FlyDSL (Flexible Layout Python DSL) is a Python DSL and MLIR compiler stack for authoring high-performance AMD GPU kernels with explicit layout algebra, tiling, copy atoms, and MMA atoms. The stack targets ROCm/HIP through the Fly and FlyROCDL dialects, lowering to ROCDL/HSACO.
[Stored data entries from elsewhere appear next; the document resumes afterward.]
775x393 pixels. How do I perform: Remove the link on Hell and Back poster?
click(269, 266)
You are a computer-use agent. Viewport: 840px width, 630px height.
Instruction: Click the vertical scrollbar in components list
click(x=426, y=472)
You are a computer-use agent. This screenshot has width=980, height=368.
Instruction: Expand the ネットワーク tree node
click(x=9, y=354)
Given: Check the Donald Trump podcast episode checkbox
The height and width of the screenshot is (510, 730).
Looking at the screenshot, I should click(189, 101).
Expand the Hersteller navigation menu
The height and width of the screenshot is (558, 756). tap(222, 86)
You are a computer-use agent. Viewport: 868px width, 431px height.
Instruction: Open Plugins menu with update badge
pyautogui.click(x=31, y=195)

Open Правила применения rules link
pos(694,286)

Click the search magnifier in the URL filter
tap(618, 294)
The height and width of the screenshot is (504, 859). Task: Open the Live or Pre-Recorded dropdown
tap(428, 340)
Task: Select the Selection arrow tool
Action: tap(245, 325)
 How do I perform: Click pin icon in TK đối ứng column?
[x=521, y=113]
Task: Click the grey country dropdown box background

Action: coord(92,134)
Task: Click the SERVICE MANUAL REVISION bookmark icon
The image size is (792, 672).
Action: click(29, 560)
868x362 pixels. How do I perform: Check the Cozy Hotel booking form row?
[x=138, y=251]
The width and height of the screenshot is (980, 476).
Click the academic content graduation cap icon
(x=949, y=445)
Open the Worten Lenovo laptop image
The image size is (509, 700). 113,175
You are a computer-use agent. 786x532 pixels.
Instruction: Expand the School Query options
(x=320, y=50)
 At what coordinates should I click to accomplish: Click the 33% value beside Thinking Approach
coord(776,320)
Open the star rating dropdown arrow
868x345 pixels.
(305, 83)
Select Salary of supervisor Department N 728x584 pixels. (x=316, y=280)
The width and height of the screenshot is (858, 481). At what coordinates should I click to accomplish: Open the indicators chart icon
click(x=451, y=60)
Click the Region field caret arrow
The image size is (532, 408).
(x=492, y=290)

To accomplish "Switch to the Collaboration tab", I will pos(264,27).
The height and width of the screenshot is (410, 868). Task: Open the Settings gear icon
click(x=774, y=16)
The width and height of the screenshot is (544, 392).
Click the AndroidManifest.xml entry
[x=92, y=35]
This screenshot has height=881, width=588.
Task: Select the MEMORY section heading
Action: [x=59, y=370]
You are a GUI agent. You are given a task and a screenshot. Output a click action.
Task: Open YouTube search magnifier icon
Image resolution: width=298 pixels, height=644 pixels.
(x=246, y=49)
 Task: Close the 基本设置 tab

These guidelines reduce common LLM coding mistakes. They bias toward caution over speed; use judgment for trivial tasks.
- Do not assume silently. State assumptions when they affect the implementation.
- If multiple interpretations exist, present them instead of picking one without explanation.
- If a simpler approach exists, say so and push back when the requested path seems overbuilt.
- If something is unclear, stop, name the confusion, and ask.
- Write the minimum code that solves the requested problem.
- Do not add features, abstractions, configurability, or fallback behavior that was not requested.
- Avoid abstractions for single-use code. If a solution grows far larger than necessary, simplify it.
- Prefer invariants and direct control flow over speculative defensive code.
- Touch only what the task requires. Do not refactor or reformat adjacent code opportunistically.
- Match existing style even when a different style might be preferable.
- If unrelated dead code or cleanup is noticed, mention it rather than deleting it.
- Remove imports, variables, or helpers made unused by your own changes, but do not remove pre-existing dead code unless asked.
- Every changed line should trace directly to the user's request.
- Turn tasks into verifiable goals before implementation.
- For bug fixes, reproduce or identify the failing behavior, then verify the fix.
- For refactors, preserve behavior and run focused before/after checks when practical.
- For multi-step tasks, state a brief plan with the verification for each step.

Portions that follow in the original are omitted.